## start

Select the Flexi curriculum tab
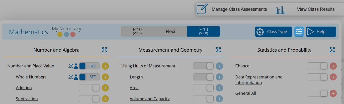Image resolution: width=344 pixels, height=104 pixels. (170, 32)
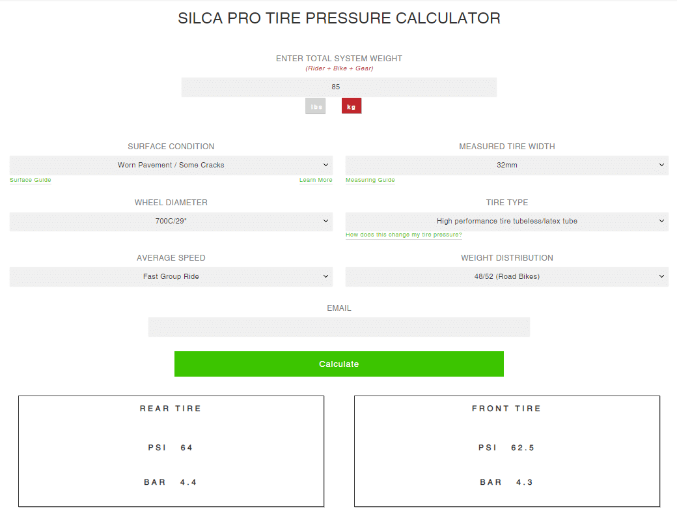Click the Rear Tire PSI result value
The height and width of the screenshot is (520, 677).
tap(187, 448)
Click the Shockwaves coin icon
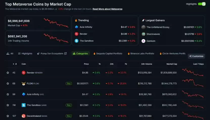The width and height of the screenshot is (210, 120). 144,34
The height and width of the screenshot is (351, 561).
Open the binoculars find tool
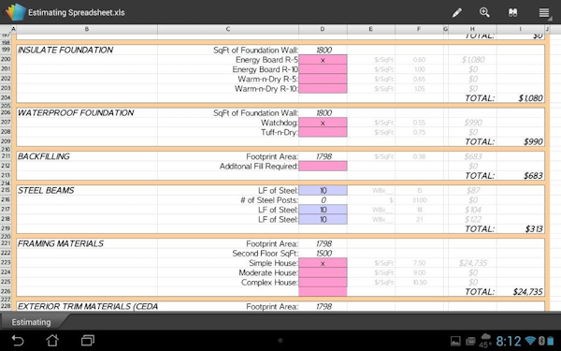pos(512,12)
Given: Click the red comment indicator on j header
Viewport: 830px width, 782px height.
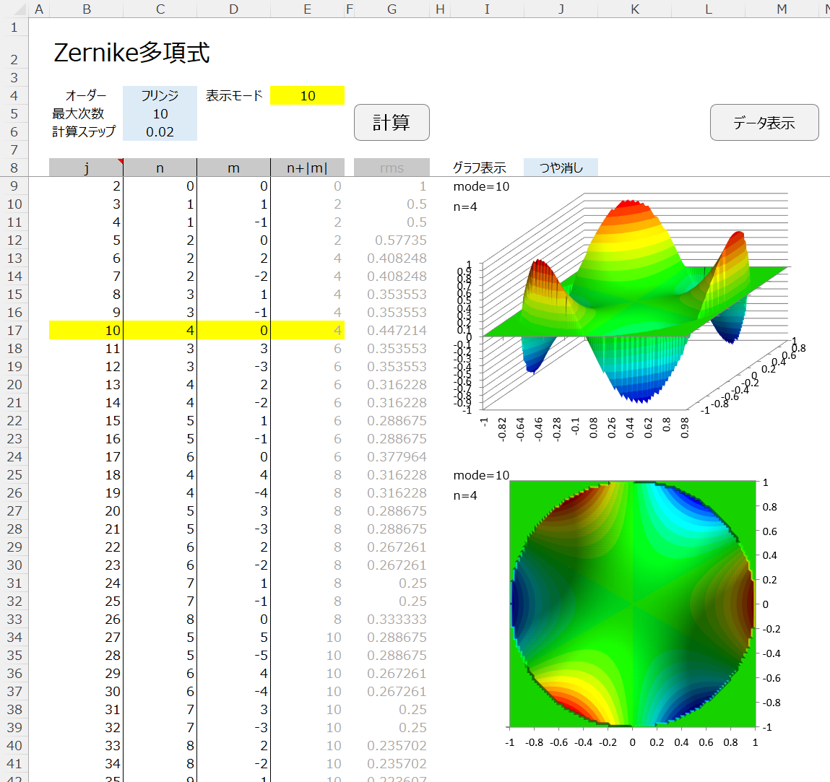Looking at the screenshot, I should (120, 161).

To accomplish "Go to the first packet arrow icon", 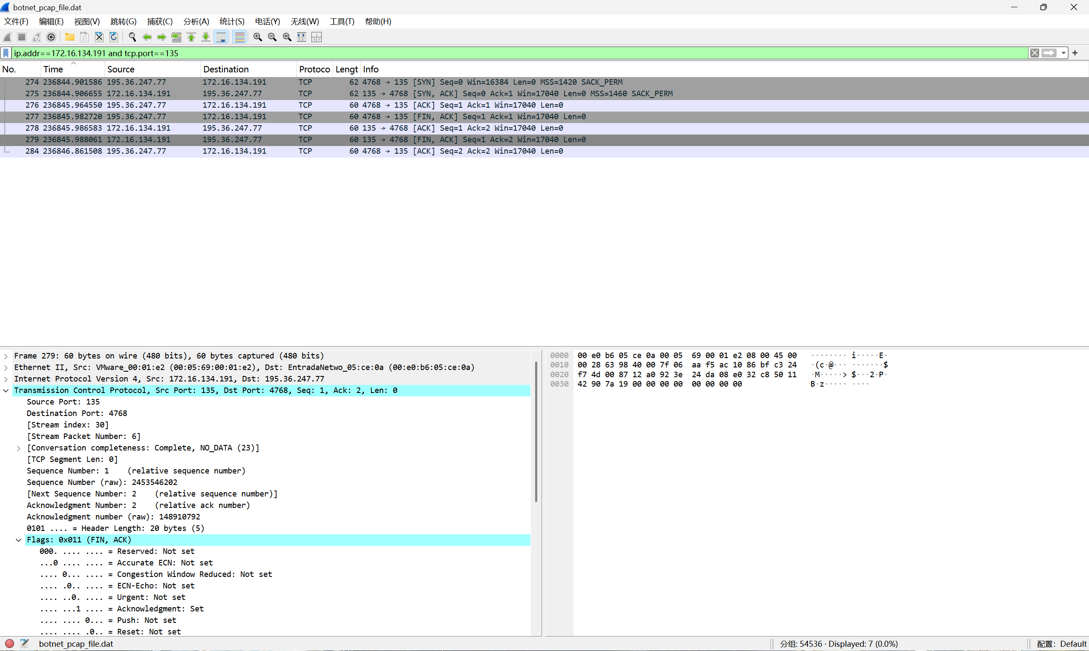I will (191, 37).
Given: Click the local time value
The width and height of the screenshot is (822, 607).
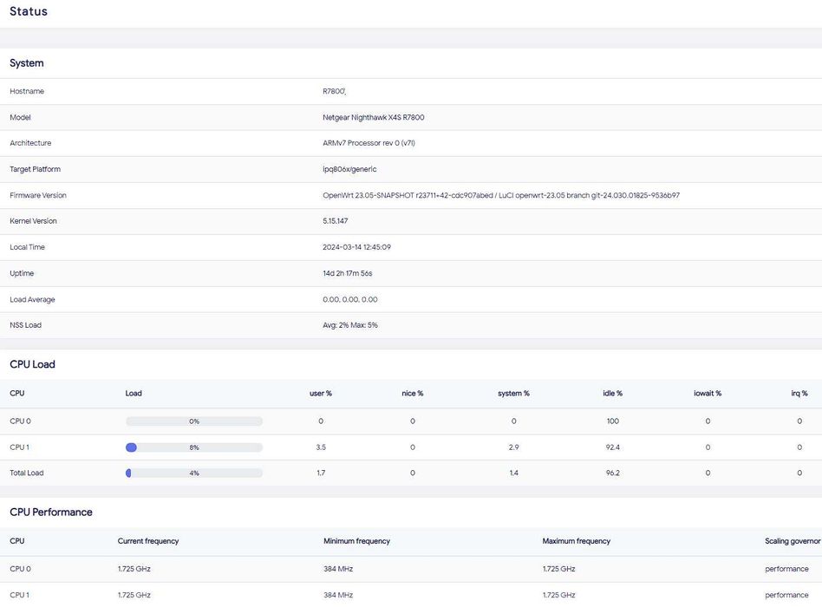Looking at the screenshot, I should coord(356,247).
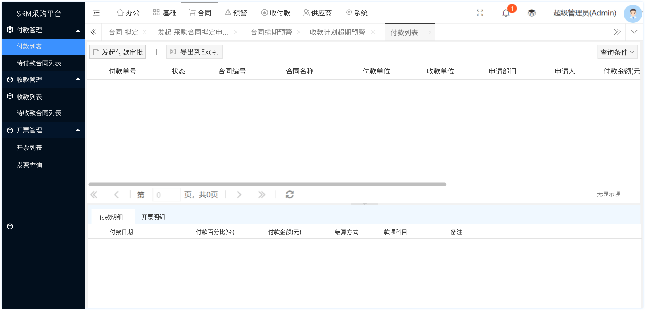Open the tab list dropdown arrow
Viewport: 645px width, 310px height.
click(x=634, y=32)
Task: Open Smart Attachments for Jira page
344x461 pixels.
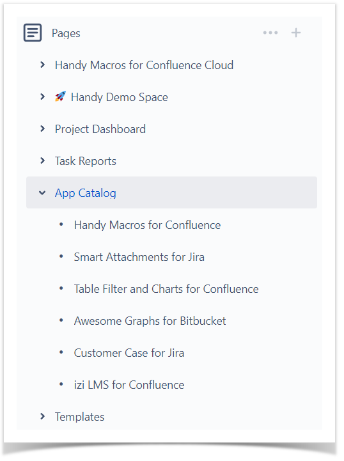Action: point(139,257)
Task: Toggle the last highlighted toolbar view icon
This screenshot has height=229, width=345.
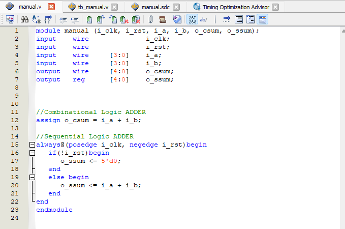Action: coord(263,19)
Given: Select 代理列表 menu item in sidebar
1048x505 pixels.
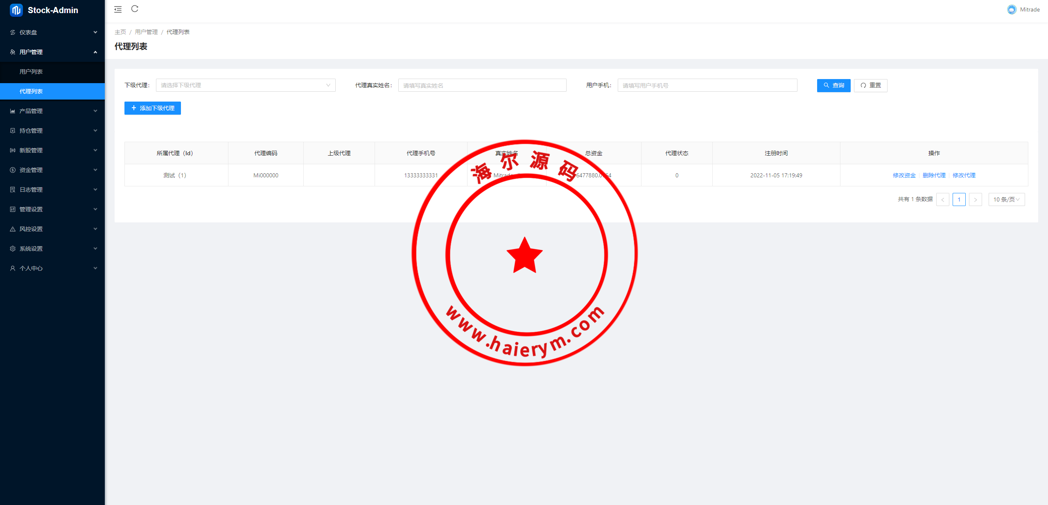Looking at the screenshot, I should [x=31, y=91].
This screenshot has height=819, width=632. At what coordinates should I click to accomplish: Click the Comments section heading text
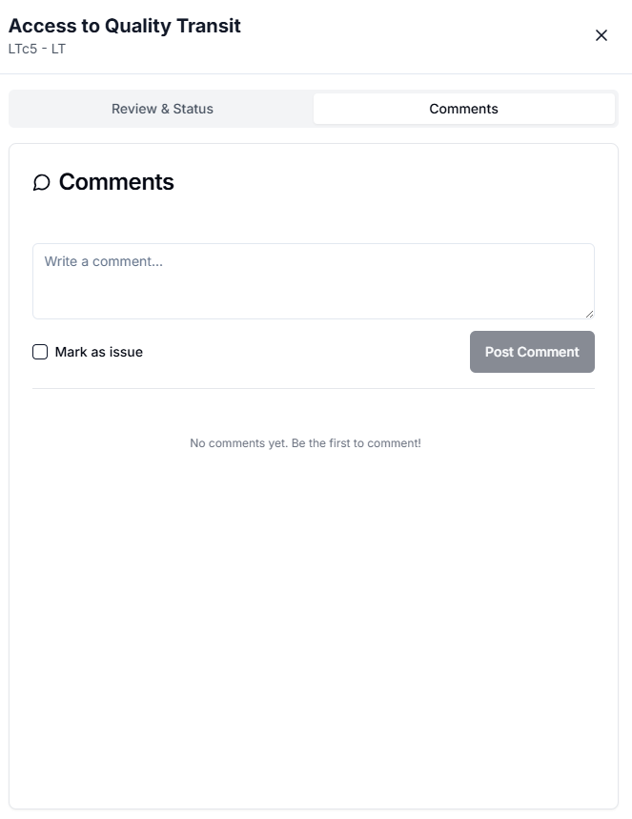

## end
## start

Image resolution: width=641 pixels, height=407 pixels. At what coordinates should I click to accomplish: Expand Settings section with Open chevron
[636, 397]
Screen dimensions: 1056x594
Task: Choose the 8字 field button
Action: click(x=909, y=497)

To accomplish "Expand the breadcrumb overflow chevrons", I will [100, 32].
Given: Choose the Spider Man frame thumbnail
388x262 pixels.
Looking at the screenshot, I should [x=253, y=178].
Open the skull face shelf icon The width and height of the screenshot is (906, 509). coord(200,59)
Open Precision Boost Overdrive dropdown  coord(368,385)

## end
## start

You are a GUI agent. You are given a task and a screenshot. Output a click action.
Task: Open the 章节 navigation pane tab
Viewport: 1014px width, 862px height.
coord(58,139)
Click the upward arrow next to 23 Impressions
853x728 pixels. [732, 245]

## end

TO DO:
Change "Settings" to "Preferences" in the material starting at the line containing "Image resolution: width=641" and ending at the line containing "will [100, 32].", keeping everything else the same.

EXPECTED ANSWER:
Image resolution: width=641 pixels, height=407 pixels. At what coordinates should I click to accomplish: Expand Preferences section with Open chevron
[636, 397]
Screen dimensions: 1056x594
Task: Choose the 8字 field button
Action: click(x=909, y=497)

To accomplish "Expand the breadcrumb overflow chevrons", I will [100, 32].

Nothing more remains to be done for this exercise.